You know, I’m old enough to remember all those trips to Old Trafford, when they realised in 2002 they couldn’t live with us in a football match, but refs would allow them to kick the crap out of us for as long as they needed to. And so that’s what they did for like the next 3 years. To listen, then, to Gary Neville advocating violence on a professional footballer (to be fair, I guess not entirely out of character for him) and then have to endure Roy Keane pontificating about it in the studio afterwards – I think irony just gave up and died in the corner over there.

Despite Mikel Arteta having donned his Sunday Best in front of the media, pretty much ever since the Newcastle “desgracia” a couple of years back, pundits and fans remain in a terrible rush to paint Arsenal, and Arteta in particular, in the colours of Captain Black. I don’t really get it. I mean, obviously I can see the physical resemblance, but to me, whenever the boss speaks, I hear someone who wants his team to do well and always fronts up on the – increasingly rare – occasion they haven’t.

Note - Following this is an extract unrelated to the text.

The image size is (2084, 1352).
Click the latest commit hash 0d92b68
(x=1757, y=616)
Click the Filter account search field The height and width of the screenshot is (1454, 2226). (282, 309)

And yet, some of my Leeds mates are still going on about an answer he gave to a specific question about a football one year ago.
I think the phrase is “rent free”.
It’s getting so bad, I’m starting to worry that this Chelsea team, somehow one of their more hateful iterations – which is saying something – will somehow begin this week’s Carabao Cup semi final as the people’s champions. Imagine!
Anyway, on Sunday at Portsmouth, Gabriel Martinelli showed he is made of the right stuff and responded to all the hysteria, as well as constant booing from the Pompey crowd (you guys have changed, man!) with his first senior hat trick. Yes, it was Championship opposition, so nobody’s getting too carried away about it and I’m not going to dwell on it long here, but it was a swift and very effective two fingers to the likes of Neville and Keane. We all know what would have been said had Martinelli turned in an anonymous performance this weekend, so to see him literally front and centre was welcome indeed.
Incidentally, how many heads do you think exploded on hate watches across the world as Arsenal had the temerity to eliminate a Championship side from the FA Cup via two corners, a quickly taken free kick and the classic corner/own goal combo?
I thought Mikel Merino and Ethan Nwaneri turned in excellent performances behind the Brazilian, combining together well and Nwaneri showing the drive and ability on the ball that, basically, means we’d all like to see a bit more of him in the first team. It’d be good to see him given an opportunity at the Bridge, but I guess we’ll have to wait and see how Mikel feels about that.
Finally for today, did you catch any of Spurs’ latest home defeat, with Aston Villa knocking them out of the FA Cup at the weekend? I happened to turn it on just after half time and was struck by the dead silence emanating from the toilet bowl. Of course, it got a bit noisy around their consolation goal, but generally the atmosphere seemed, well, it seemed a bit like I remember Arsenal games around 2018.
Side note: There were definitely some home games that year the aforementioned Bluesky user would not have enjoyed.
I suppose they haven’t quite got to the half empty stadium bit yet (have they?), but the people who are in there would clearly rather be anywhere else than in the Tottenham Hotspur stadium. Difficult to blame them, I suppose, when the away fans are chanting “Thomas Frank is a Gooner” and Spurs have just lost yet another home game. It’s not my business of course, but surely only thing keeping Thomas Frank in a job today is the fact he’s only been in it 6 months – they’re not keeping him on the basis of his football philosophy, whatever it may be.